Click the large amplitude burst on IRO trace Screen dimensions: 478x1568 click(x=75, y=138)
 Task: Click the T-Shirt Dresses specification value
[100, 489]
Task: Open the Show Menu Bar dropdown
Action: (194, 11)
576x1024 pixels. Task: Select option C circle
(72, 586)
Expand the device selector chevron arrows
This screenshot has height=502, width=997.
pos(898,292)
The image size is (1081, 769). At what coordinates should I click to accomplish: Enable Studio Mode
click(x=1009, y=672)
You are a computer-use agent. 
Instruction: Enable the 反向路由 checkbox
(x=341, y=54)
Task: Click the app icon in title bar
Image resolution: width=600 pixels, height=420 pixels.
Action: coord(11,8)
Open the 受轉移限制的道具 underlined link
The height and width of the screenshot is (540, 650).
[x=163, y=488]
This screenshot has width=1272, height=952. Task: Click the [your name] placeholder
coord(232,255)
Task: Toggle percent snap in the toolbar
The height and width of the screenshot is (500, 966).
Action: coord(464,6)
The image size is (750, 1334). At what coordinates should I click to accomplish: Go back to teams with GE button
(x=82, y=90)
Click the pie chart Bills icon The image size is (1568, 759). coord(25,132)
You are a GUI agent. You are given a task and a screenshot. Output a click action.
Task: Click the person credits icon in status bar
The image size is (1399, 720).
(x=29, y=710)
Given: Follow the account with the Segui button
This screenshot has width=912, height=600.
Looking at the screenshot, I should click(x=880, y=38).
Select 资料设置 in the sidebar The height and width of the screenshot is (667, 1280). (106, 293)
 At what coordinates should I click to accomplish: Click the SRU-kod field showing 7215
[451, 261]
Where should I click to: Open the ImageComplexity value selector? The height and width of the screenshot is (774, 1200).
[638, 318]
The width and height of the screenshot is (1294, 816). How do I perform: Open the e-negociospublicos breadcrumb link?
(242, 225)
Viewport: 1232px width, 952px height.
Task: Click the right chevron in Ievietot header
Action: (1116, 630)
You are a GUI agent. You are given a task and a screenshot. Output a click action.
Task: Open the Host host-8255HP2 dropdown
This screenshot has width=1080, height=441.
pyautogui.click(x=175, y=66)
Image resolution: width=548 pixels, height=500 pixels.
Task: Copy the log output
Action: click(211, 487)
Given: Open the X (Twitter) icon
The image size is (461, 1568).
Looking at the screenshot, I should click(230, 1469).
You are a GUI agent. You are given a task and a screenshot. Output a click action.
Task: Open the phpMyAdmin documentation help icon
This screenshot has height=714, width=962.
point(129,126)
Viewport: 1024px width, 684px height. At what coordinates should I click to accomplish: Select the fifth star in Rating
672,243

Try it
Only an exact copy is wanted here: the line containing "Task: Open the phpMyAdmin" and every later line, up to and including the last line of the listing.

Your solution
Task: Open the phpMyAdmin documentation help icon
This screenshot has height=714, width=962.
point(129,126)
Viewport: 1024px width, 684px height. At what coordinates should I click to accomplish: Select the fifth star in Rating
672,243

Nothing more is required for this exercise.